WORK TO BE COMPLETED:
Each record must be repeated exactly. None may be dropped.

Collected data entries:

--------------------

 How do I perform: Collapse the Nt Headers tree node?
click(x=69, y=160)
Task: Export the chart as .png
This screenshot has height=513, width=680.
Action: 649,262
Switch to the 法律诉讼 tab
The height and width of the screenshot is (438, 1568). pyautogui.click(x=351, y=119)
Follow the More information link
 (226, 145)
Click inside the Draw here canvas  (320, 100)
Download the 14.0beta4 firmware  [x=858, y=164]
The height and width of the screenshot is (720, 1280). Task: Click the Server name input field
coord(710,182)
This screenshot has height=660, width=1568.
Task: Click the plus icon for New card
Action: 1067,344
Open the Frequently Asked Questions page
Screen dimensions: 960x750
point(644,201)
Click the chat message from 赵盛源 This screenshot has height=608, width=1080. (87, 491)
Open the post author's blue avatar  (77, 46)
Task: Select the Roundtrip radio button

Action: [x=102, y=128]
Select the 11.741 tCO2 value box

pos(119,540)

--------------------

EXPECTED ANSWER:
 How do I perform: Collapse the Nt Headers tree node?
click(x=69, y=160)
Task: Export the chart as .png
This screenshot has height=513, width=680.
Action: 649,262
Switch to the 法律诉讼 tab
The height and width of the screenshot is (438, 1568). pyautogui.click(x=351, y=119)
Follow the More information link
 (226, 145)
Click inside the Draw here canvas  (320, 100)
Download the 14.0beta4 firmware  [x=858, y=164]
The height and width of the screenshot is (720, 1280). Task: Click the Server name input field
coord(710,182)
This screenshot has height=660, width=1568.
Task: Click the plus icon for New card
Action: 1067,344
Open the Frequently Asked Questions page
Screen dimensions: 960x750
point(644,201)
Click the chat message from 赵盛源 This screenshot has height=608, width=1080. (87, 491)
Open the post author's blue avatar  (77, 46)
Task: Select the Roundtrip radio button

Action: [x=102, y=128]
Select the 11.741 tCO2 value box

pos(119,540)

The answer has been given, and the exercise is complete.